_DIRECTION_. Print the lines of the listing below, starting at the line containing "Click the megaphone broadcast icon in sidebar" and ending at the line containing "tap(12, 259)", with nothing changed.

_DATA_.
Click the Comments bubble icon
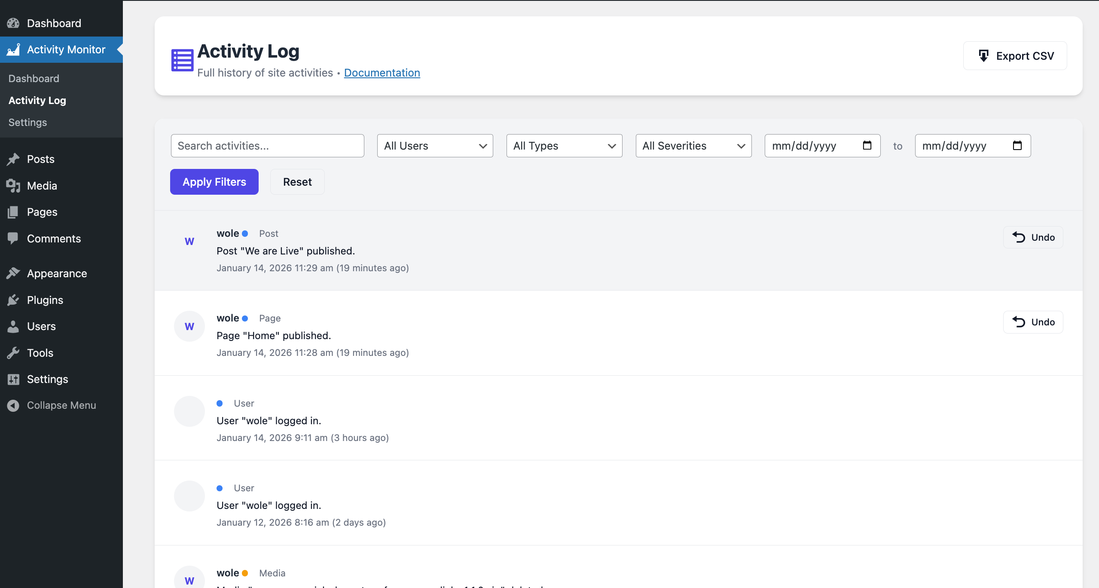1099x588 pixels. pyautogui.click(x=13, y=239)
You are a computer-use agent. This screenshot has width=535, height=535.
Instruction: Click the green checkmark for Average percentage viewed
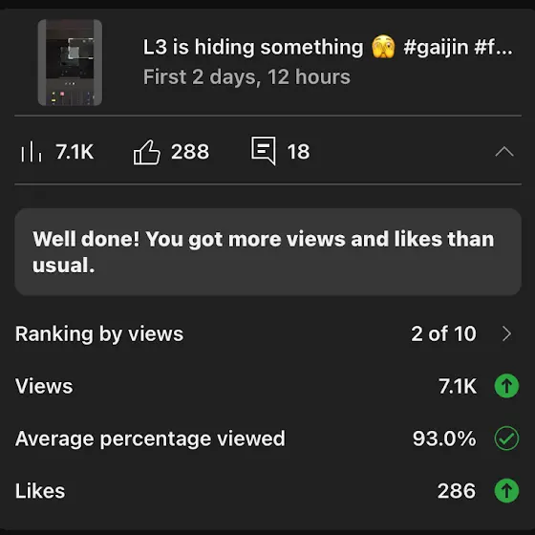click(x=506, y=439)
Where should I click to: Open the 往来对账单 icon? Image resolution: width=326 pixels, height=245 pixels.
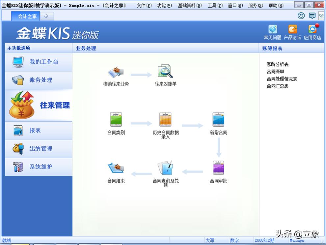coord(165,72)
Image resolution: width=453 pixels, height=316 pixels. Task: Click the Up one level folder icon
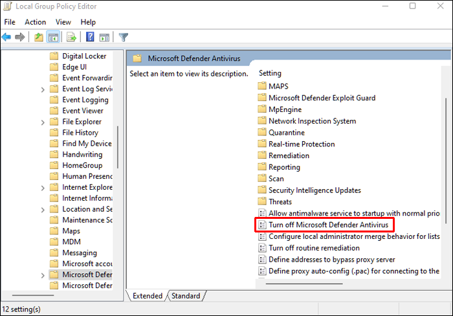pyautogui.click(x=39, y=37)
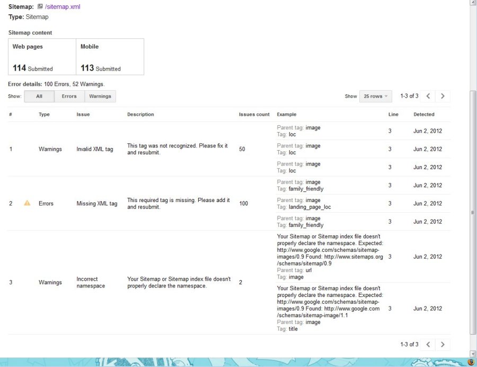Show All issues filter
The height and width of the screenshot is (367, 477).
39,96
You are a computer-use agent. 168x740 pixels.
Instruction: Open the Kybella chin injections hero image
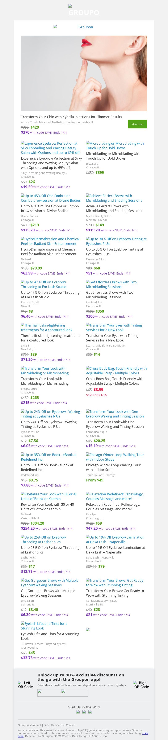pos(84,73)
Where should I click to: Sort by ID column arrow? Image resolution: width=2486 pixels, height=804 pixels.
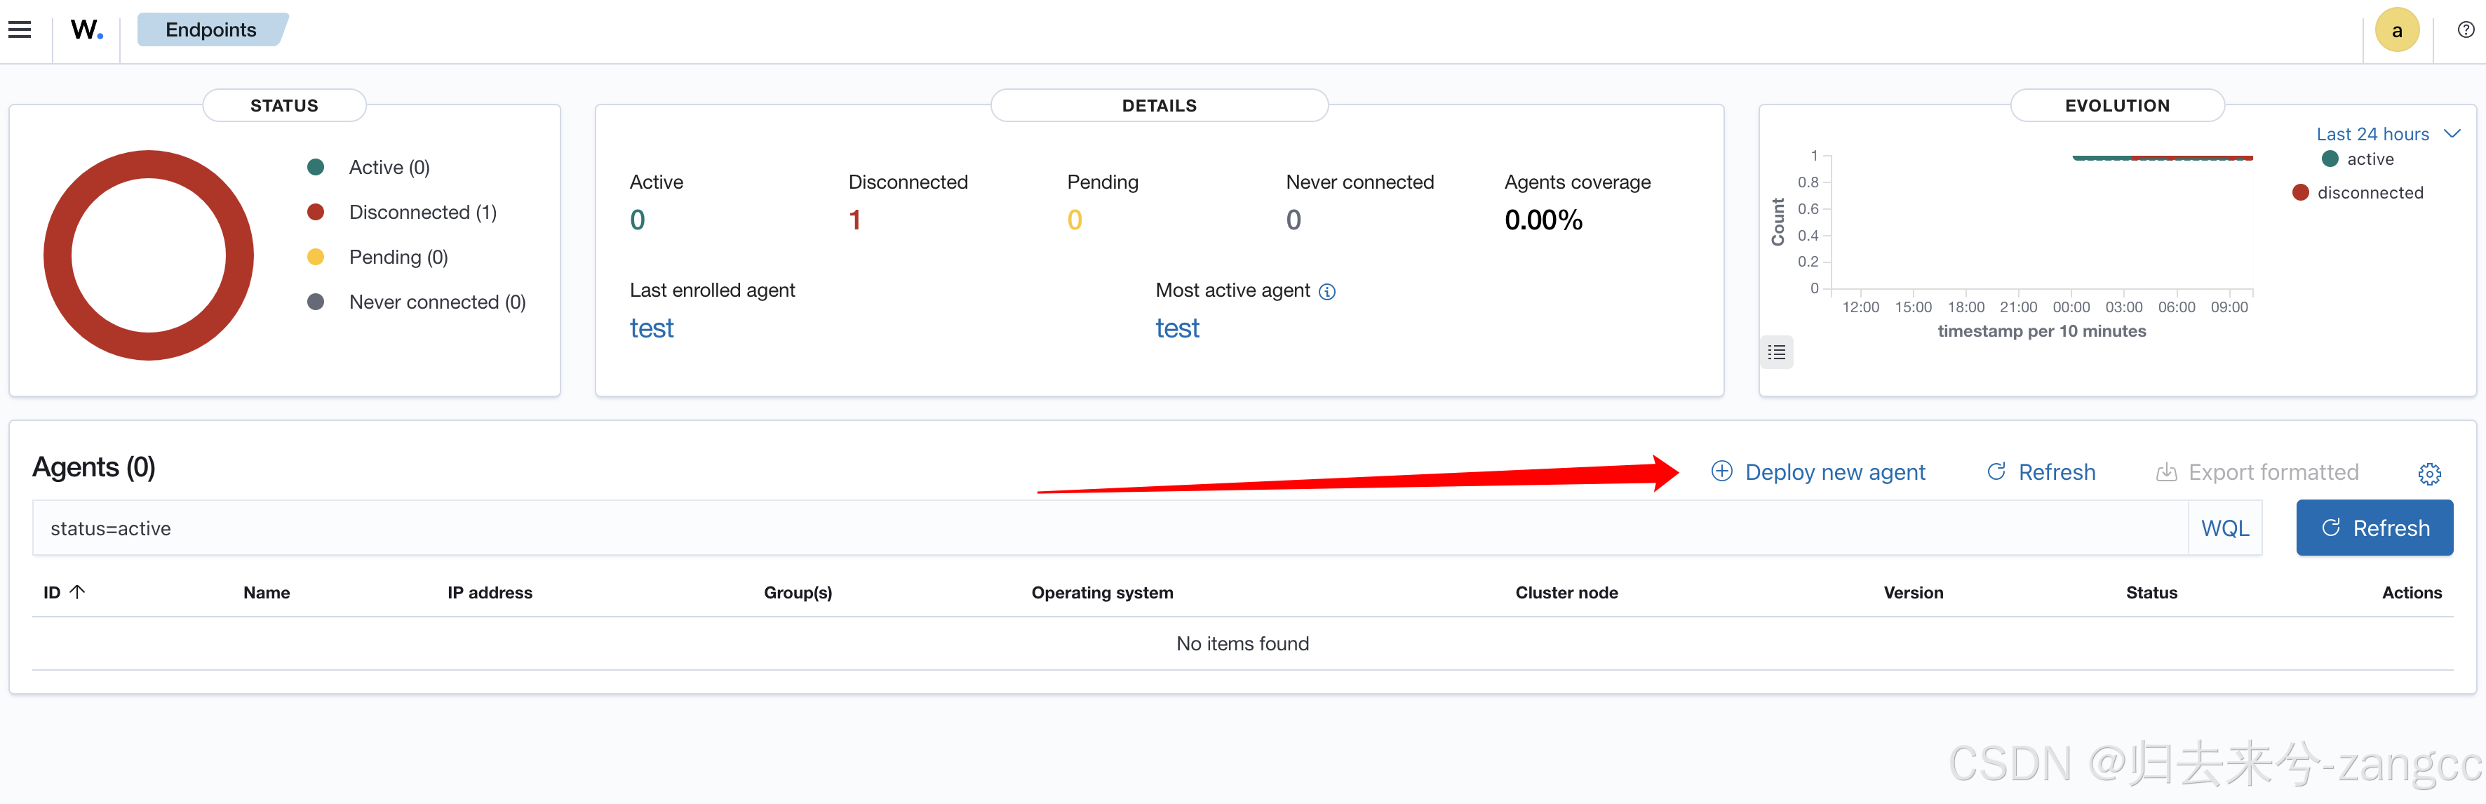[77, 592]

==

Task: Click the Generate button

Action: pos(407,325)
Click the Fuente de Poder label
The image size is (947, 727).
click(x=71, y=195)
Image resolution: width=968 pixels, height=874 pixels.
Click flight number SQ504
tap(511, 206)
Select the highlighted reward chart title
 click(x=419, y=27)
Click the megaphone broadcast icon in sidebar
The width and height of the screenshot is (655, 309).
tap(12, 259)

_RESPONSE BELOW_.
Click the megaphone broadcast icon in sidebar
The width and height of the screenshot is (655, 309).
tap(12, 259)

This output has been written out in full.